MathWorksは、エンジニアや研究者が簡単にモデルの設計・学習・配布を行えるようになるディープラーニングの新機能を追加した、MATLAB/Simulink製品ファミリーの最新リリース「Release 2017b(R2017b)」を発表した。同リリースには、Simulinkの追加機能、「Text Analytics Toolbox」などの新製品のほか、更新およびバグ修正が行われた86製品も含まれるという。
R2017bでは、「Neural Network Toolbox」に、有効非循環グラフ(DAG)および長期短期記憶(LSTM)ネットワークなどの複雑なアーキテクチャのサポートが追加された。これによって、GoogLeNetなどの一般的な事前学習済みモデルへのアクセスが可能になった。また、「Computer Vision System Toolbox」の画像ラベル付けアプリケーションによって、イメージのシーケンス内のグラウンドトゥルースデータにラベルを付けることができるようになり、オブジェクト検出のワークフローに加え、画像内のピクセル領域を分類し、セグメンテーションもサポートされるようになった。

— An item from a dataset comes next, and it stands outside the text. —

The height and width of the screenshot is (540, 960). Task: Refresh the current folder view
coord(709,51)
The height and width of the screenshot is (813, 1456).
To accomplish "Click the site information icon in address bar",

さらに、新製品「GPU Coder」は、ディープラーニングモデルをNVIDIA GPU用CUDAコードに自動変換する。同社のベンチマークによると、ディープラーニングインタフェース用に生成されるコードのパフォーマンスは、配布モデルにおいて、「TensorFlow」の7倍、「Caffe2」の4.5倍であるという。
そのほか、最新リリースではMATLABによるデータ解析、Simulinkによるリアルタイムでのソフトウェアのモデリング、Simulinkによる検証と妥当性確認ツールなどのアップデートも行われている。
MathWorks MATLABマーケティングディレクターのDavid Richは、「R2017bを使用すれば、MATLABの使用をディープラーニングまで拡張できるため、設計プロセス全体の管理を向上させ、より高品質の設計を、短時間で作成できるようになる」とコメントしている。